The answer to love is "yes"

Can I speak of summer? The air is perfect. The sun makes me flush when entering a room. It’s very much like first love, at least how I know it to be.

The romance came flooding back to me at a weekend concert. Exactly the kind of romance I’ve been chasing the past  year. It had nothing to do with a guy. It was the cyclical turn of evening and that soft blue light on the horizon that made me reach for a word like “perfection” but land only near it. It was a crowd voicing a melody by heart. It was not being alone.

It’s was the very last thing expected, at least that’s how all the stories start, when love happens. They tell the story of how they met:

“I was just going to the grocery store in sweats..you know…not caring at all how I looked in the RedBox line…”

Or,

“We were at this wedding…”

Or,

“We were such good friends, I never considered it. He just kept coming over and making me sandwiches and that’s when I realized it.”

Love is like that lost sock you had entirely forgotten about, then out of the wild blue mystery, it appears in the oddest of places, and you say “There you are” almost like you knew it would be.  One of the better parts of being single is that you can revel in the stories of others without the disappointing experience of comparing it to your own. Because to you, it hasn’t happened yet.

I know this sounds strange, but something I’ve missed about myself, something I used to do better was getting lost in other people’s stories. I felt more deeply. I connected more tenderly with beauty. I meditated on truth.

I think I am coming home to that part of myself

This past year has been littered with sadness in love. And having a heart has felt more like scraping gum off the pavement. It’s hard, and I just don’t want to do it anymore. I tried the unfeeling side of myself, the side that doesn’t care about people’s loves or hopes, the kind that doesn’t wonder in God-sized dreams because displacing those emotions seemed wiser, a conservation of energy. My logical side went into overdrive, making everything around me turn cold.

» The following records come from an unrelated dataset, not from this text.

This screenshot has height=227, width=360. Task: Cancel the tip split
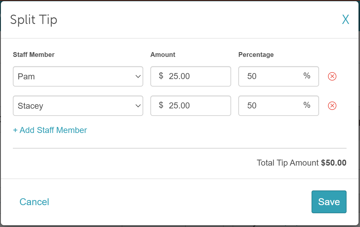[34, 202]
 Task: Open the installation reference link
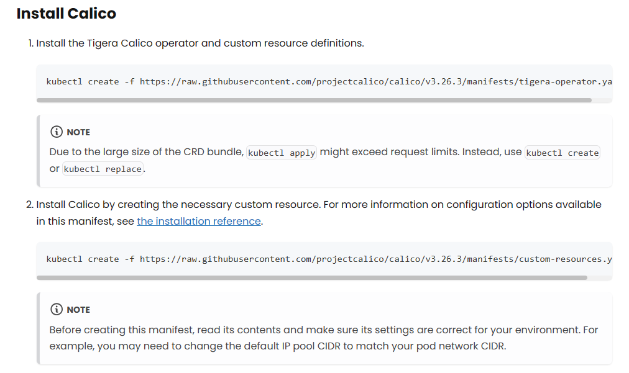pyautogui.click(x=199, y=221)
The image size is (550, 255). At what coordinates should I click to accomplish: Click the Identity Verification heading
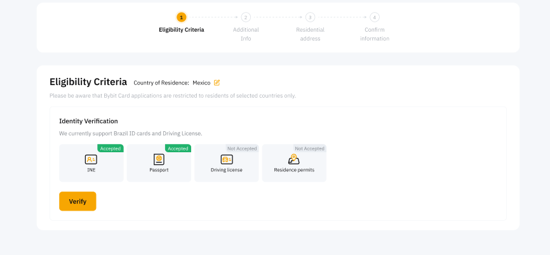(x=88, y=121)
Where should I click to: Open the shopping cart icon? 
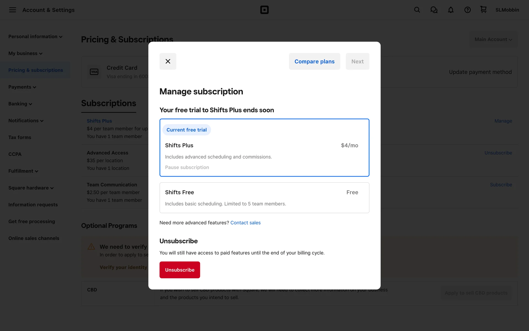point(483,10)
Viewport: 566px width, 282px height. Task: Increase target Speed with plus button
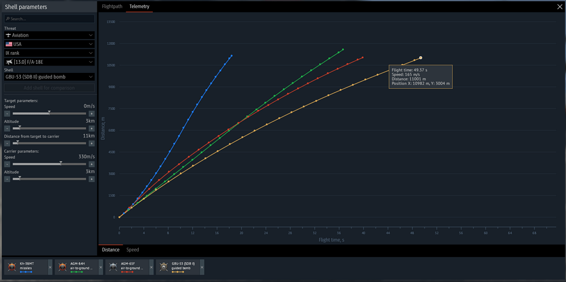[92, 114]
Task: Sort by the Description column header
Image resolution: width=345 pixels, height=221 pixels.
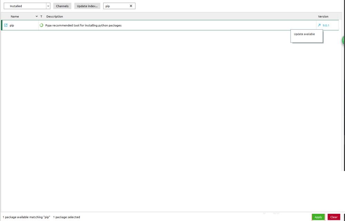Action: click(x=55, y=17)
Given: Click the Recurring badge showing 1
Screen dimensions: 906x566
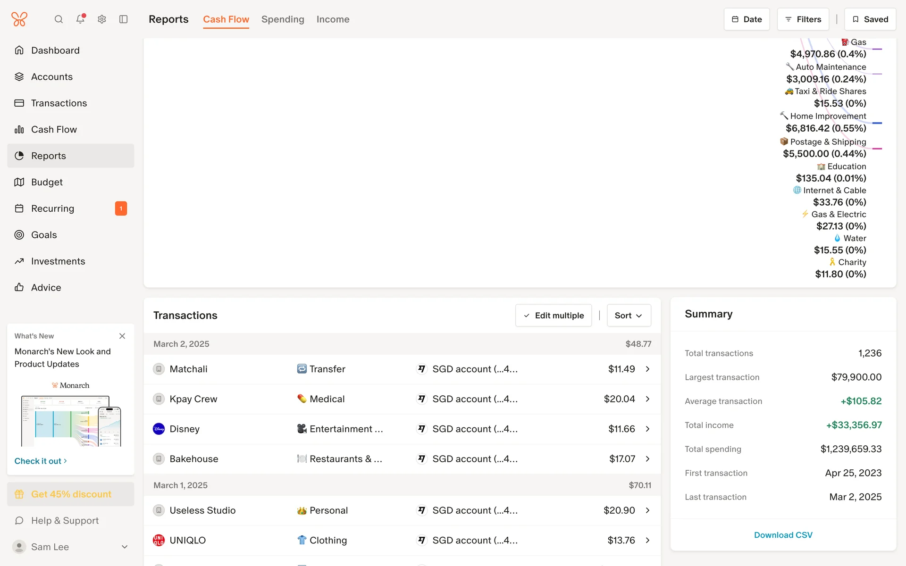Looking at the screenshot, I should tap(121, 208).
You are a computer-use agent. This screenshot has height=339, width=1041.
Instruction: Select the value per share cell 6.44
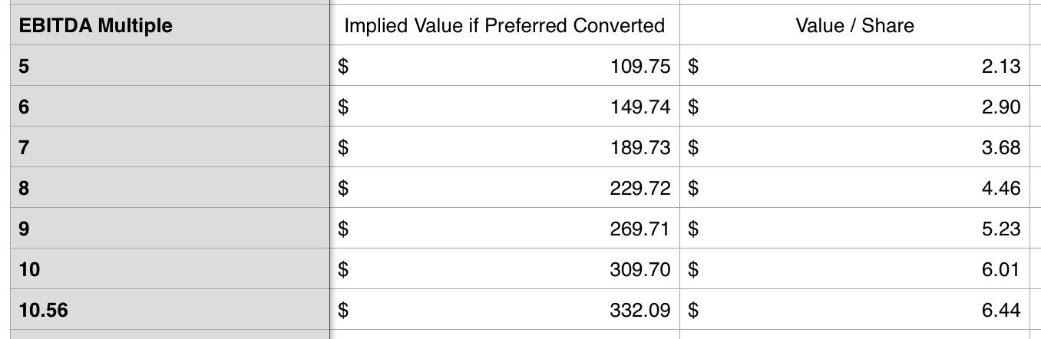click(x=854, y=309)
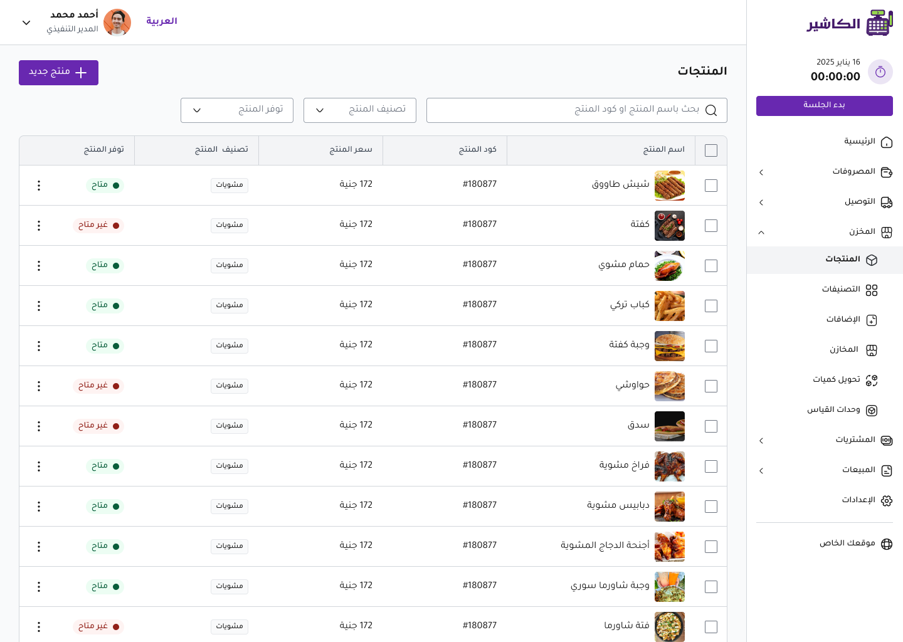Click the session timer stopwatch icon

click(880, 72)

There were times this year that I wanted to check my own pulse. What does that mean to you? For me it’s facing the decision to feel again.

More a wanderer than a settle-down-and-stay, the trouble is you can start to lose yourself. The soil under your roots grows thin, and setbacks and delays can rattle your cage. Love’s pull on our hearts is revolutionary, and something to take in. It brings us back from the dead and grants the supernatural power to do something categorically unwise. That is to hope, however many times we will scrape off the pavement what is left, we will learn how love’s meant to stick. One day it will.

Have you chased love down, held it in your wild hands, even for a second, then let it go?

Or did you protect yourself, cut losses, do the practical thing and settle into the slow drift everyone else follows. Did you taste something good in it? Of course you did. Dear God, don’t give up. Focus. Don’t become another one of those fools who leans back to far in critic’s chair and lets life slip out from beneath her. Put your ear up against the pulse of love and stay alive. Let it sing you to sleep in all your worry. Take deep long breaths that reach past the shallows of what your bank account can buy and your career can secure.

When you listen, your thoughts of despair cannot crowd out another’s voice. God has meant us all for relationship. Don’t give into that penchant for running. Stay and sit in being known, and your fears will start to unravel. Your fears will be undone and God alone will begin to make the sad things, the hard things, and the wayward paths straight beneath your feet. Because he’s God, you know.

Don’t hedge in the wildness of his Spirit in you

Let him instruct, correct, guide and delight exactly how he wants to. He wants you relish the moments when you feel alive. He wants you to stay in the fight and more than ever, he wants your heart to feel. There’s nothing he loves more than you. And when it all starts to sound like happy self talk, just remember what’s been done.

He took the last option left on the table so you could have the guest seat. He listened to other’s pain. He sat in the messy emotion of humanity had had relationship with fickle friends and foolishly longwinded people who would drive you halfway to crazy town. He loves you like breathing, so you don’t need to hold your breath anymore. The answer to love is yes. He chose to be your father. Be his child.